***** Input material *****

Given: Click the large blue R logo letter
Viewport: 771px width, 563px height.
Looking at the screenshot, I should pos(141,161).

*****
***** Input material *****

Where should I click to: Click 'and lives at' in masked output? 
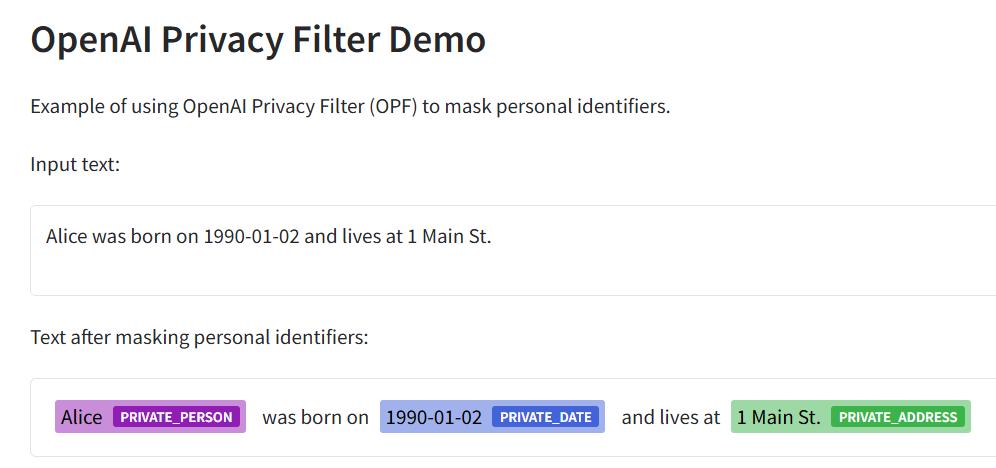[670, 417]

*****
***** Input material *****

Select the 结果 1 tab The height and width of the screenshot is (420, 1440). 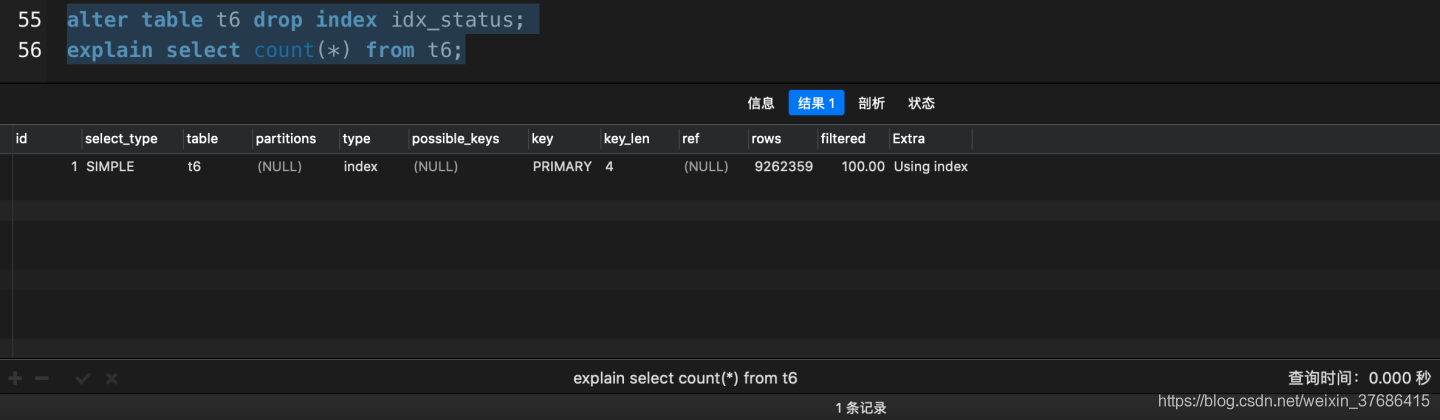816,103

*****

→ **What you need to do**
Convert the items from the line with "Given: Click the large blue R logo letter" to the line with "Looking at the" into a numbered list, leaving out any blank lines.

→ **Solved exercise**
1. Given: Click the large blue R logo letter
2. Viewport: 771px width, 563px height.
3. Looking at the screenshot, I should pos(141,161).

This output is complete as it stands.